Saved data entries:

§

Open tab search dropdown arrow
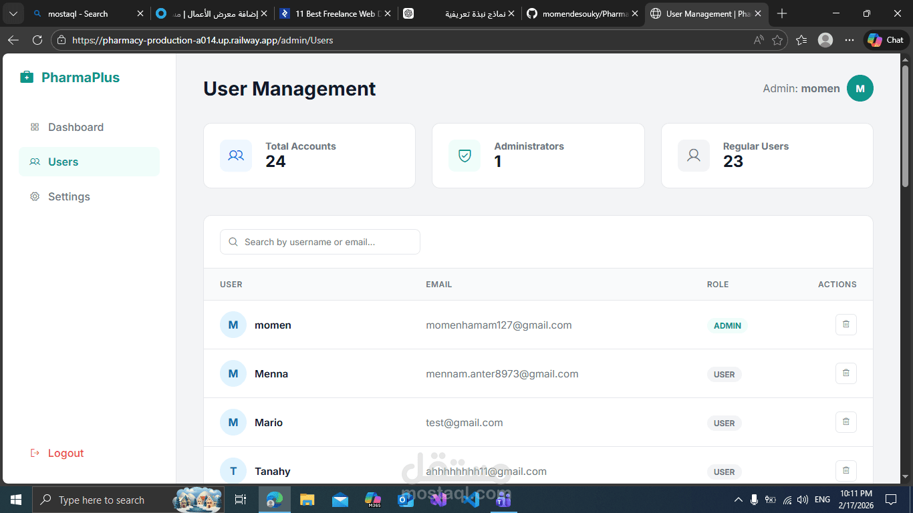 click(x=13, y=13)
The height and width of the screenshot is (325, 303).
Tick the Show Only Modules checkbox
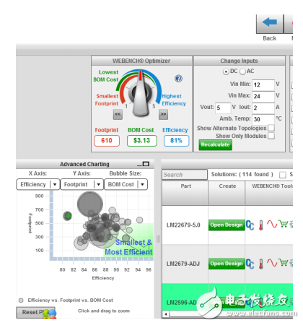pos(271,136)
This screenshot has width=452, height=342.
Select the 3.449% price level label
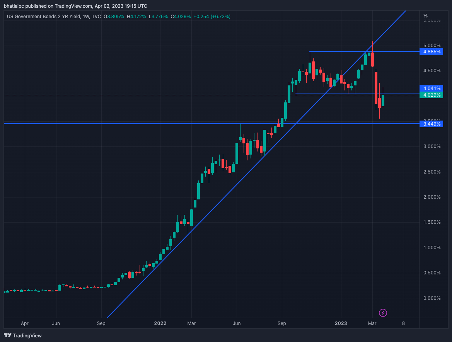pyautogui.click(x=431, y=124)
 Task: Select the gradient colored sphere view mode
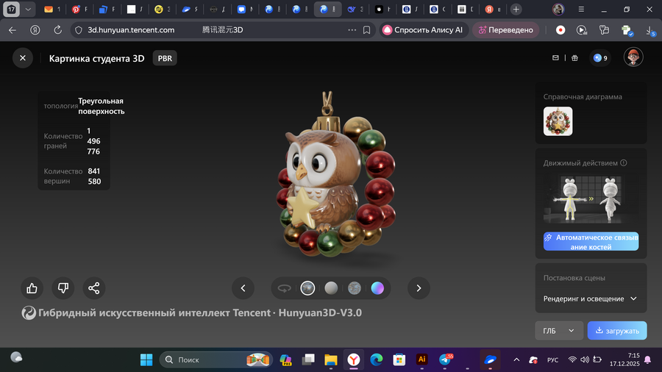point(377,288)
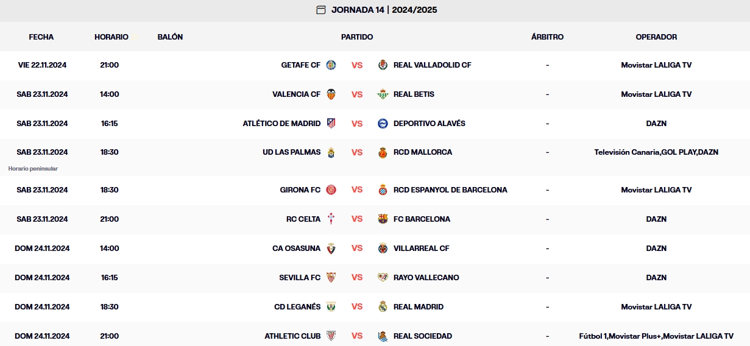The width and height of the screenshot is (750, 346).
Task: Open the Valencia CF team link
Action: tap(296, 94)
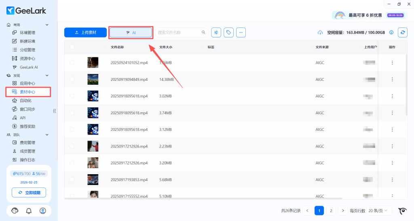This screenshot has width=414, height=221.
Task: Click the more options ellipsis button
Action: (241, 32)
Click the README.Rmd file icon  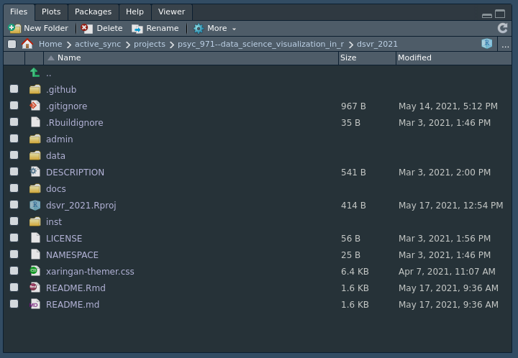point(35,288)
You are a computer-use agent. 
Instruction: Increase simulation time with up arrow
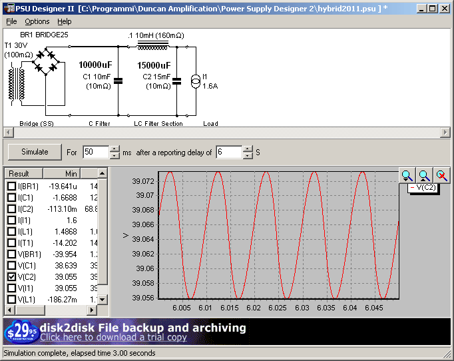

§

What is being asked
Set down, word for word, only the lines running from the line with "You are a computer-use agent." through the final line of the entries above, omitting all pictures.

Output
You are a computer-use agent. 
Instruction: Increase simulation time with up arrow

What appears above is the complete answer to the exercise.